O sprawie poinformowali nas bliscy zaginionego. 22-latek był kierowcą wykonującym kursy na aplikacji BOLT. - Auto, którym jeździł, znaleziono otwarte przy dworcu kolejowym w Poznaniu - mówi nam babcia zaginionego, Irena. - Właściciel pojazdu, któremu Kacper płacił za jego udostępnianie, zabrał już auto do siebie - dodaje.
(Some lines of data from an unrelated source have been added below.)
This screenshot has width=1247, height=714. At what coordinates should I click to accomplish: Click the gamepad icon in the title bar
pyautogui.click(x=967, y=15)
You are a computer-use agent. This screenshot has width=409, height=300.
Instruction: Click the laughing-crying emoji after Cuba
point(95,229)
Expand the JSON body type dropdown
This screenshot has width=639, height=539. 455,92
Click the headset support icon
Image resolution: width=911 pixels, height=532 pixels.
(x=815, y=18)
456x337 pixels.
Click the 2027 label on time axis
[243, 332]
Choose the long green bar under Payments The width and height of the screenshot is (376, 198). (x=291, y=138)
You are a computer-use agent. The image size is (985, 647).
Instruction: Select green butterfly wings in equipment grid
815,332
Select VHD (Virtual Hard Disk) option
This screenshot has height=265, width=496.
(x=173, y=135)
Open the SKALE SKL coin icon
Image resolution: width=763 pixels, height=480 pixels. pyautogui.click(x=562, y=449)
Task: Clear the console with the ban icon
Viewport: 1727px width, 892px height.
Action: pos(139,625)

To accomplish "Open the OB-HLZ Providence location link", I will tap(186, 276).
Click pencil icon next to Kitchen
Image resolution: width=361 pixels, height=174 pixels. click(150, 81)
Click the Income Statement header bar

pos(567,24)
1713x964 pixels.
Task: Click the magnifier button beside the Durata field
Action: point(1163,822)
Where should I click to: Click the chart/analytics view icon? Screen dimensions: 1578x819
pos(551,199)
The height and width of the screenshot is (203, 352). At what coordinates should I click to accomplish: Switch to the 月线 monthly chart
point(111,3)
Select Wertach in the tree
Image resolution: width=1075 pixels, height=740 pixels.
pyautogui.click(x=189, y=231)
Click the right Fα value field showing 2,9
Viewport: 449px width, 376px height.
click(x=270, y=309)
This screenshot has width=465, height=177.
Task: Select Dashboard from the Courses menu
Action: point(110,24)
Ostatni raz Kacper widział się z babcią 30 kwietnia. Dzień później ślad po nim zaginął. - Kiedyś, jakieś dwa lata temu, zdarzyło mu się zniknąć na 3 dni, ale wrócił. Teraz nie ma go zdecydowanie za długo. W ostatnich tygodniach był smutny, wrzucił czarne zdjęcie do mediów społecznościowych, nic mi nie mówił - tłumaczy kobieta. Zaginięcie Kacpra zgłoszono 4 maja na komisariacie na poznańskiej Północy. - Wynajmował pokój w mieszkaniu na osiedlu Kosmonautów. Od właściciela mieszkania wiem, że miał lodówkę pełną jedzenia i nagle zniknął. Może ktoś go widział, proszę o informację - kończy.
Policja potwierdza, że zajmuje się tą sprawą.